Les États-Unis ont appelé le Myanmar à restaurer la citoyenneté des Rohingyas et Naypyitaw n'a eu cesse de souligner qu'il avait lancé un programme de vérification de la citoyenneté, qui vise à accorder la citoyenneté aux Rohingyas qui y ont droit. Mais le programme a eu peu de succès jusqu'à présent et a été décrié par la communauté rohingya et le reste de la population. Les bouddhistes nationalistes de l’État de Rakhine s'opposent au programme et bon nombre de Rohingyas refusent d'y prendre part, car ils seraient contraints d'indiquer qu'ils appartiennent à la communauté « bengalie » et donc qu'ils viennent du Bangladesh.

Si le Myanmar a participé au sommet régional organisé à Bangkok vendredi dernier, la déclaration officielle publiée après la rencontre ne mentionne pas les Rohingyas, contrairement à une liste de propositions d'action rendue publique par le HCR, l'Organisation internationale pour les migrations et l'Office des Nations Unies contre la drogue et le crime (ONUDC), ce qui a alimenté les critiques de la société civile. Mais ceux qui ont participé à ces négociations soulignent que l'ASEAN est en mesure d'influencer le Myanmar.  

« Depuis plusieurs années, nous avons des discussions au sein de l'ASEAN sur la démocratisation et l'ouverture [au Myanmar] », a dit à IRIN l'ancien ministre des Affaires étrangers indonésien lors d'un entretien. « Vous ne le savez peut-être pas, mais nous avons très souvent eu des discussions houleuses ».

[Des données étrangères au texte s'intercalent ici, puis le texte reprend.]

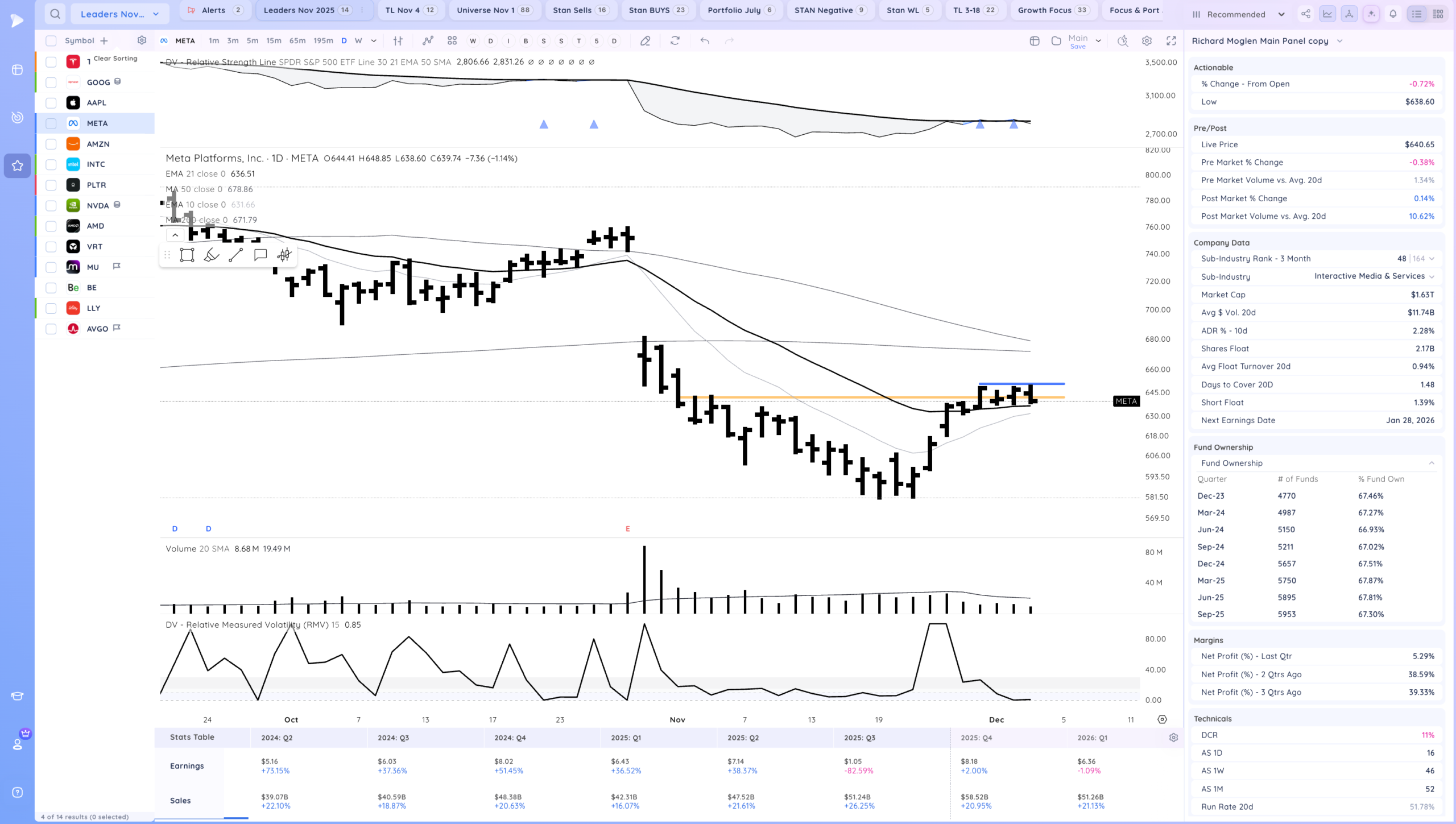Check the NVDA row checkbox
Viewport: 1456px width, 824px height.
[51, 205]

La région a accueilli un nombre bien plus important de réfugiés par le passé, notamment des boat people vietnamiens et des personnes déplacées par la guerre au Cambodge. La Malaisie a également accueilli des milliers d'Indonésiens originaires d'Aceh pendant les décennies de conflit dans la province indonésienne et leur a délivré un permis de travail temporaire après le tsunami de 2004.

Le HCR espère qu'une autorisation similaire sera accordée aux milliers de Rohingyas qui devraient rester en Malaise à long terme.

« Tout le monde serait gagnant », a expliqué M. Towle. « C'est une bonne chose pour les gens de pouvoir vivre ici, dans la légalité. Cela les protège des agents et des employeurs abusifs. C'est une bonne chose pour les employeurs d'avoir une population légale qui se trouve sur place de toute façon, et pour le gouvernement, cela veut dire que les populations sont visibles et cela lui permet de s'attaquer aux problèmes criminalité en profondeur. L'alternative, c'est de laisser les populations dans l'économie souterraine, sans les enregistrer et sans avoir d'informations sur elles ».